Contents of the Claim File

Pertinent documents, notes, work papers and correspondence could include (but are not limited to) any of the following:

  • Emails (and attachments)
  • Letters (including envelopes)
  • Voice messages
  • Text messages
  • Repair estimates
  • Xactanalysis activity log notes or similar
  • Adjuster reports
  • Scope notes
  • Photographs
  • Internal workpapers or worksheets

IMPORTANT:

  • All documents must be date stamped as to the date received or sent.
  • Documents must be retained for the current year and previous four years.

 

Communications with Third Parties

Pertinent documentation also includes any of the above material exchanged with:

  • The insurer and any third party hired to assist with the investigation and handling of the claim, such as an independent adjuster, expert, investigator or other vendor
  • The insured and any such third party hired by the insurer
  • Pertinent inter-office communications including emails and memos such as payment or authority requests

 

Electronic Documents

Documentation must be maintained in hard copy files or must be accessible, legible and capable of duplication to hard copy. Documentation maintained in electronic format should follow rules set forth in the Code of Civil Procedure Section 2016.020 (d) and (e):

  • “Electronic” means relating to technology having electrical, digital, magnetic, wireless, optical, electromagnetic, or similar capabilities.
  • “Electronically stored information” means information that is stored in an electronic medium.

 

File Notes

The file notes should include a written record of any communication made by or to any individual working on the claim, whether that communication is oral, paper or electronic.

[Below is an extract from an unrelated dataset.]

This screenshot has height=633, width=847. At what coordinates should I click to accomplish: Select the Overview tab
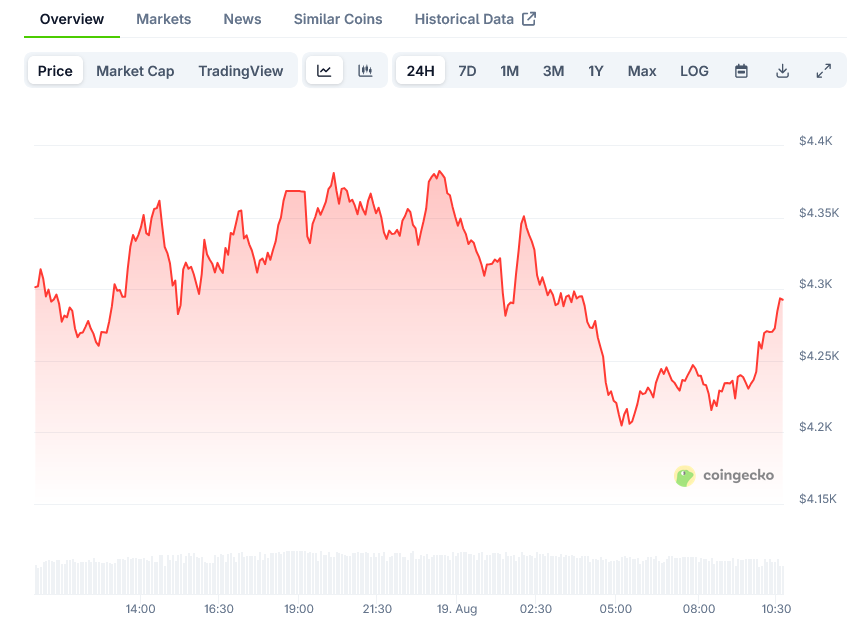point(72,19)
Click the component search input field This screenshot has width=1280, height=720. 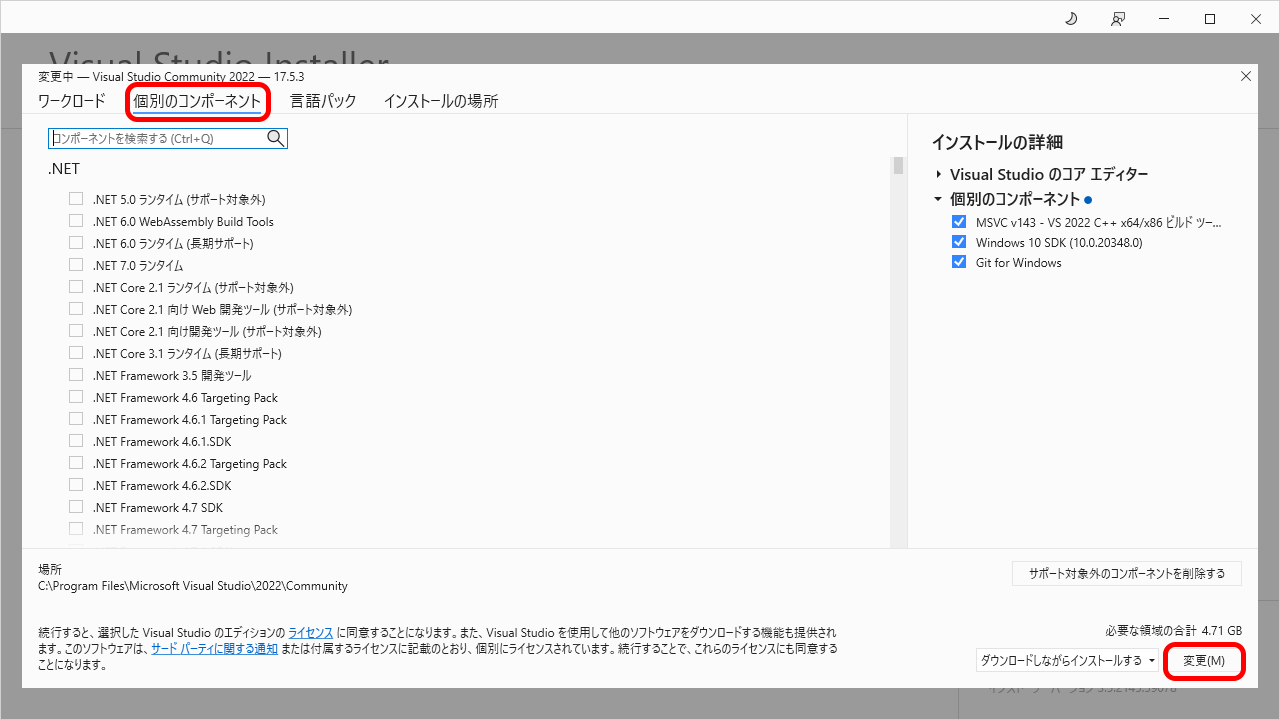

Tips for Proper File Documentation

 

  1. Document all pertinent events in the file. If it’s not documented in the claim file, it did not happen.
  2. Provide an accurate summary in the claim file of all conversations with an insured or their representative, other third parties or management.
  3. Send follow up letters or emails to memorialize conversations with the insured or other parties to remove all periods of uncertainty.
  4. Date-stamp all file material to confirm the date received or sent. File notes should reflect the date that communications, events or processing took place.
  5. Document the amount of the claim accepted or the denial along with the reason(s) for the decision and the date.

 

File Documentation: What NOT to Do

 

  1. Don’t delete email correspondence related to the claim, including attachments.
  2. Don’t use acronyms or abbreviations that may be misunderstood or misconstrued.
  3. Don’t state unsubstantiated opinions or make disparaging remarks about the insured or any other party involved.
  4. Don’t state unsubstantiated opinions or make disparaging remarks about the insured or any other party involved.
  5. Don’t permit vendors or other third parties representing the insurer include unsubstantiated opinions or disparaging remarks in their reports or correspondence.
  6. Don’t comment on the performance of any third party vendor or on the competence of attorneys, public adjusters, agents, experts, etc.